So we have two anecdotes now I guess.
There are probably a couple of others you can find here and there.
Edit: Well, this thread also.
Try it when you want to control who is speaking and when.
Try it when you want to co-ordinate hundreds of participants and still want to track who has a question so you can hand the virtual mic / airtime to them.
Try it when you want breakout groups and to determine who is in which group, and after a set time for the groups to return to the main space.
What is good enough for 2 people facing each other, and appears to work perfectly well for a group of 5 or 6... doesn't quite scale to a company all-hands, or giving a lecture or seminar.
Tools fit a scale, and Zoom is excessive for the small and simple use-case but excels at the large and complex.
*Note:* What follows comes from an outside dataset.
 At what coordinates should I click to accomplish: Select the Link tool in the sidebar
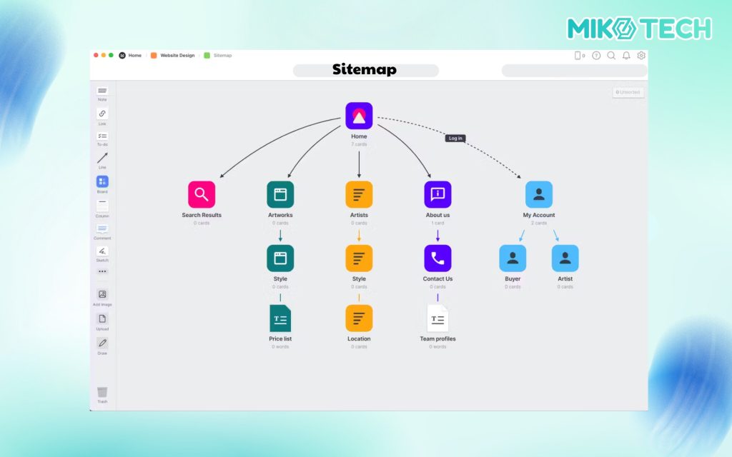(102, 114)
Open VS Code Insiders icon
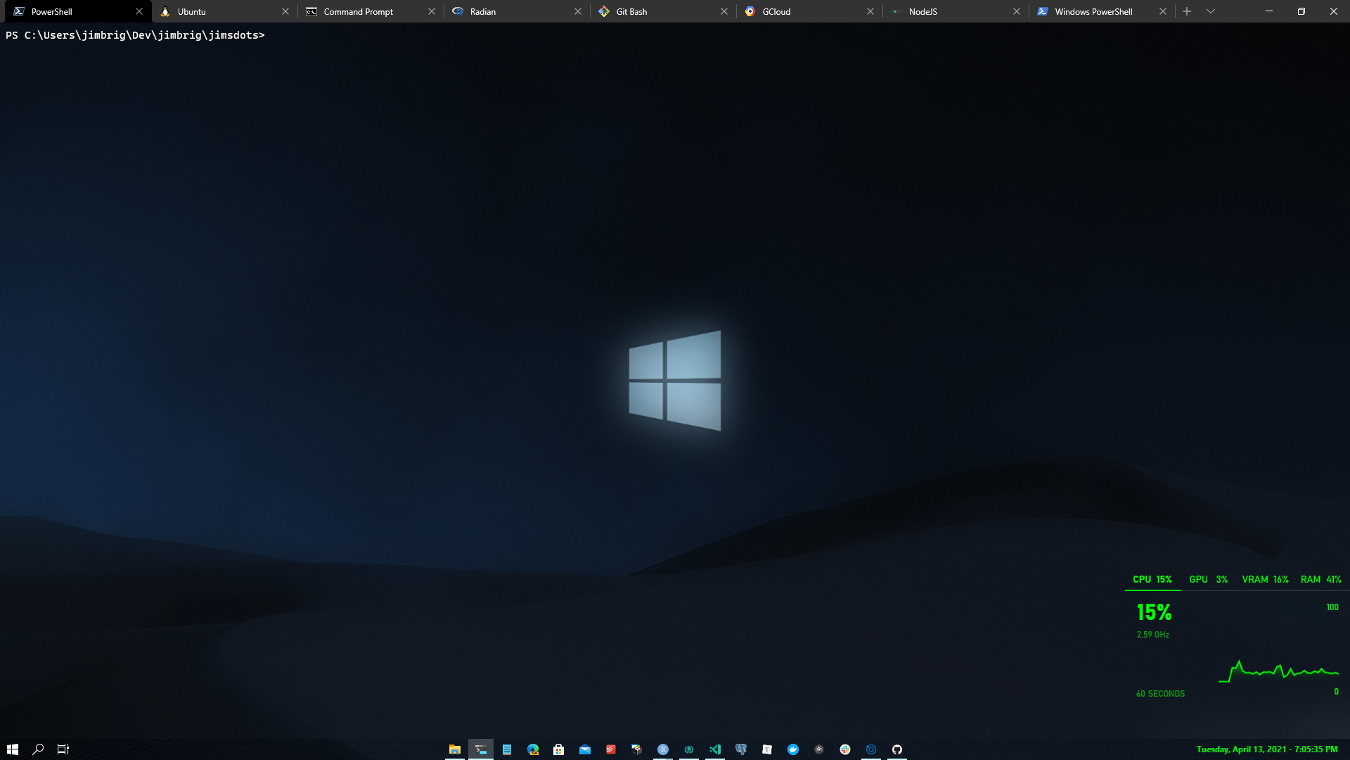The height and width of the screenshot is (760, 1350). (x=715, y=749)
My company has been remote-only for about 1.5 weeks now and we have 4 different conferencing systems that people are using. It's interesting that everyone has their preferences, but for small meetings nobody is using Zoom as far as I've seen.
> or giving a ... seminar.
Zoom is good for large, hugely interactive, video conferencing and meeting.
I am unaffiliated, just a user who has used most of what is out there.
I haven't tried it this week, but that was the first thing I encountered when my university switched us to Zoom. I could join by browser in Firefox and see screenshare and video, but I would have had to also dial in to hear audio via phone. In chromium, I could get audio and video together. But, it is a more limited interface than the native client in terms of seeing attendee information. This week, I also tried chromium and saw severe audio quality issues. Joining the same meeting with the native client worked much better.
I understand that our university is consolidating and it apparently works for large lectures etc. For my own use, with small technical groups, we were happy with bluejeans before. It worked by Firefox using just webrtc functionality, AFAIK. What I've read is that Zoom is doing their own streaming and codecs, not using browser webrtc functions.
As an aside, I also encountered sudden SSO login problems in Zoom this week on Fedora. They seem to be defaulting to an embedded qt5-webengine browser and this was not working right at all. Editing their config zoomus.conf file to turn off the embedded SSO browser was the only way I could get logged in again.
I think I'd prefer an extension to installing their client.
I'm very confused now, because there have been multiple comments in this thread both confirming it doesn't work in Firefox, and confirming that it does.
I don't quite understand why Hangouts and Skype aren't more robust than they are. I'm sure this is indeed a hard problem, but the utility of getting it right is obvious, and these are massive companies.